=== Section Start ===

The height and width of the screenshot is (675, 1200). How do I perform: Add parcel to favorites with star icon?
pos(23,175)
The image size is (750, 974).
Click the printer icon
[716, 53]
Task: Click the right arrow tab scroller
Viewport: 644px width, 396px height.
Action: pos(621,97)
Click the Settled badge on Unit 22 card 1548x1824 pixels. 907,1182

=== Section End ===
=== Section Start ===

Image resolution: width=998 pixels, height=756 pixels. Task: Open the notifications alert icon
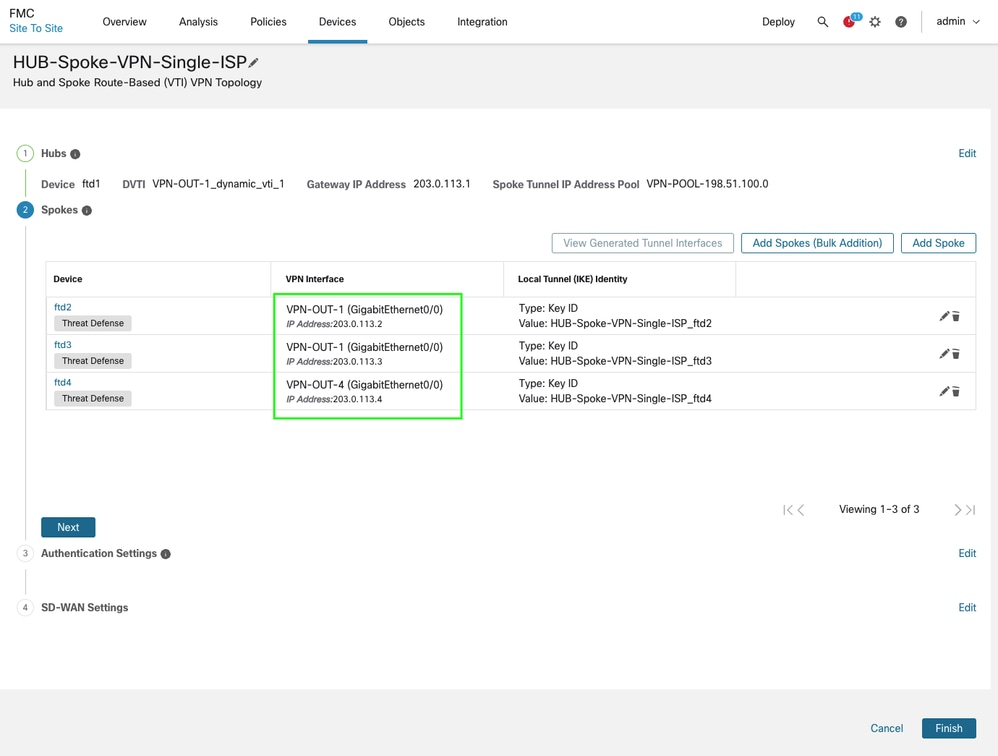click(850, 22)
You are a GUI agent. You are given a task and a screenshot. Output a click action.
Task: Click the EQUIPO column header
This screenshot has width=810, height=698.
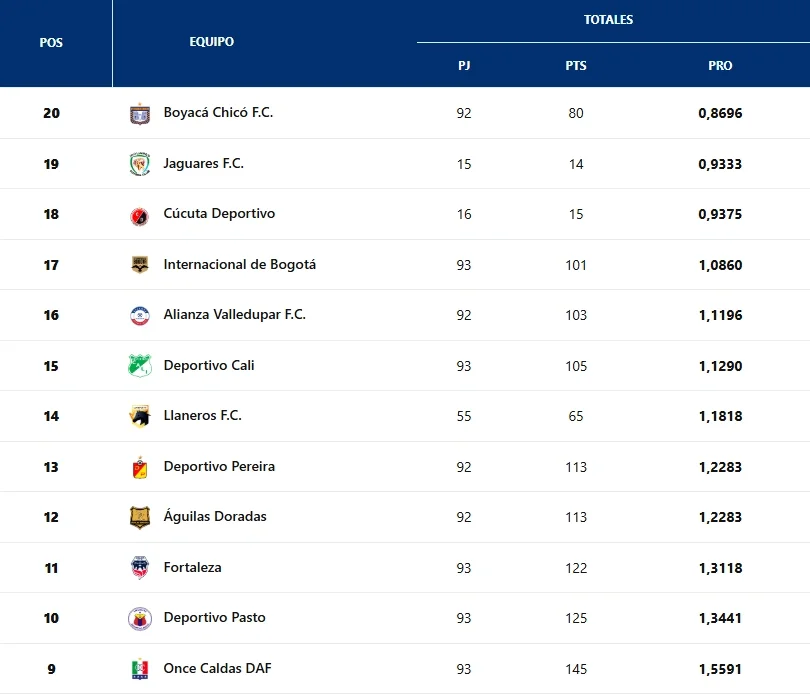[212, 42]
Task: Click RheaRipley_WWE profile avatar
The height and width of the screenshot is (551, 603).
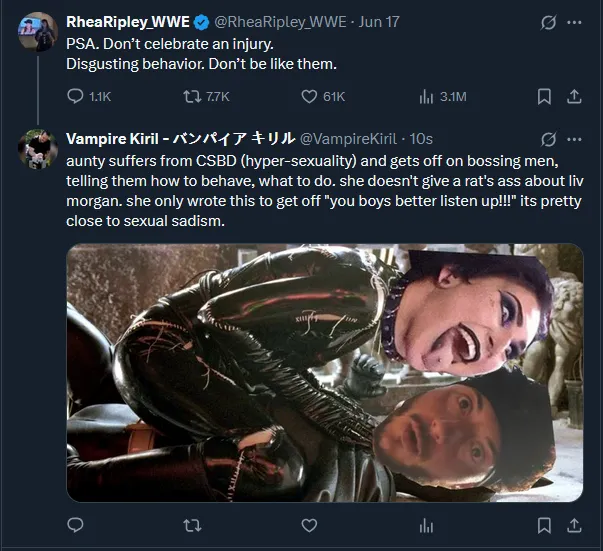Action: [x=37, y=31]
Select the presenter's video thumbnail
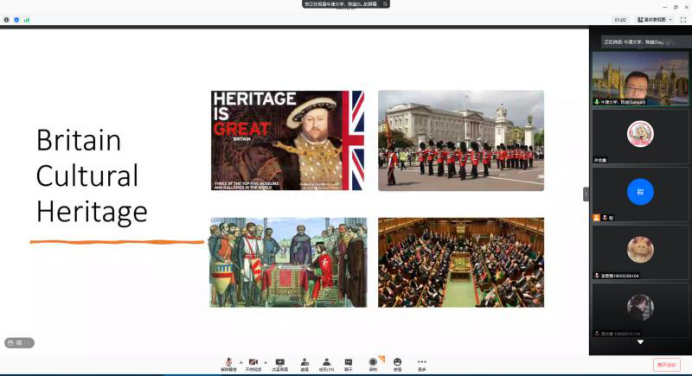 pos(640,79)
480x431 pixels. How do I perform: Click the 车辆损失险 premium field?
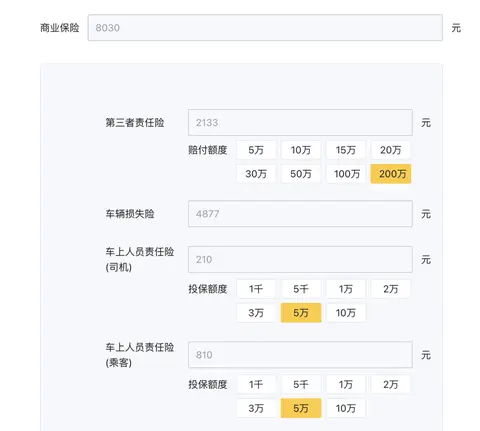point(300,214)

=== Section End ===

## What to do
Among the entries above, the lines between the ones containing "The height and width of the screenshot is (675, 1200)." and "Click the Settled", inclusive, are to be transcribed exactly. No other line is to be given.

## Result of this task
The height and width of the screenshot is (675, 1200). How do I perform: Add parcel to favorites with star icon?
pos(23,175)
The image size is (750, 974).
Click the printer icon
[716, 53]
Task: Click the right arrow tab scroller
Viewport: 644px width, 396px height.
Action: pos(621,97)
Click the Settled badge on Unit 22 card 1548x1824 pixels. 907,1182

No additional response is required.